A new infected website every five seconds
That's the findings this week from online security specialists Sophos, who say their filters are detecting an alarming rise in the number of infected web pages in the first quarter of 2008, another indication that cyber criminals have set up shop virtually across the web.
Sophos says its filters blocked, on average, an infected website every five seconds -- up from one infected web site every 14 seconds a year ago. The top three culprits are the US, China and Russia, which account for more than 82 per cent of all web-based malware hosted online.
Last week Sophos published a new quarterly report on the growing problem of spam as well. Sophos says that every day it now finds 23,300 spam-related web pages, a favoured trick for fraudsters hoping to dupe unsuspecting computer users out of their passwords and personal details. At that rate, Sophos calculates, a new bogus spam site appears online almost every three seconds.
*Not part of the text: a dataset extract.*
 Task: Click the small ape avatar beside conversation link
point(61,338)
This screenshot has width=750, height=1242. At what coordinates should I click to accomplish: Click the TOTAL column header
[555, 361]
And what about spam e-mail volumes? Unsolicited messages for sex aids, get-rich-quick schemes or fraudulent bank warnings now measure about 92 per cent of all mail messages, Sophos says. It's yet another reminder that the various anti-spam laws passed just a few years ago are failing miserably at stopping spam at its source.

I get really pi**ed off with advertising / spam emails. With my email, I can block up to 500 email addresses but they were used up ages ago and I still get 20+ per day of rubbish. When is this going to be sorted? We have the technology to read number plates from a satelite but we can stop junk mails .....???
Posted by: Simon | Apr 26, 2008 8:10:43 PM
Laws are not the answer for SPAM, the Tier1 providers have to block the traffic from suspected subnets.
Posted by: steve tea | Apr 27, 2008 10:27:26 AM
Doesn't this have to be balanced against the hugely increasing number of websites? Most websites are still safe - especially the kind we ordinarily surf to. Also using Gmail, Firefox, and safer operating systems like Linux (e.g. Ubuntu) minimises any risk and hassle.
Posted by: Henry | Apr 28, 2008 10:46:32 AM
SIMON: "We have the technology to read number plates from a satelite"
My back-of-an-envelope calculations indicate that if the number plate was on the top of the car, and atmospheric fluctuations are ignored, a satelite in Low Earth Orbit (160km) would require a lens of over 5m diameter to achieve that kind of resolution. The Hubble telescope has a 2.4m mirror.
In short, all technology has limitations.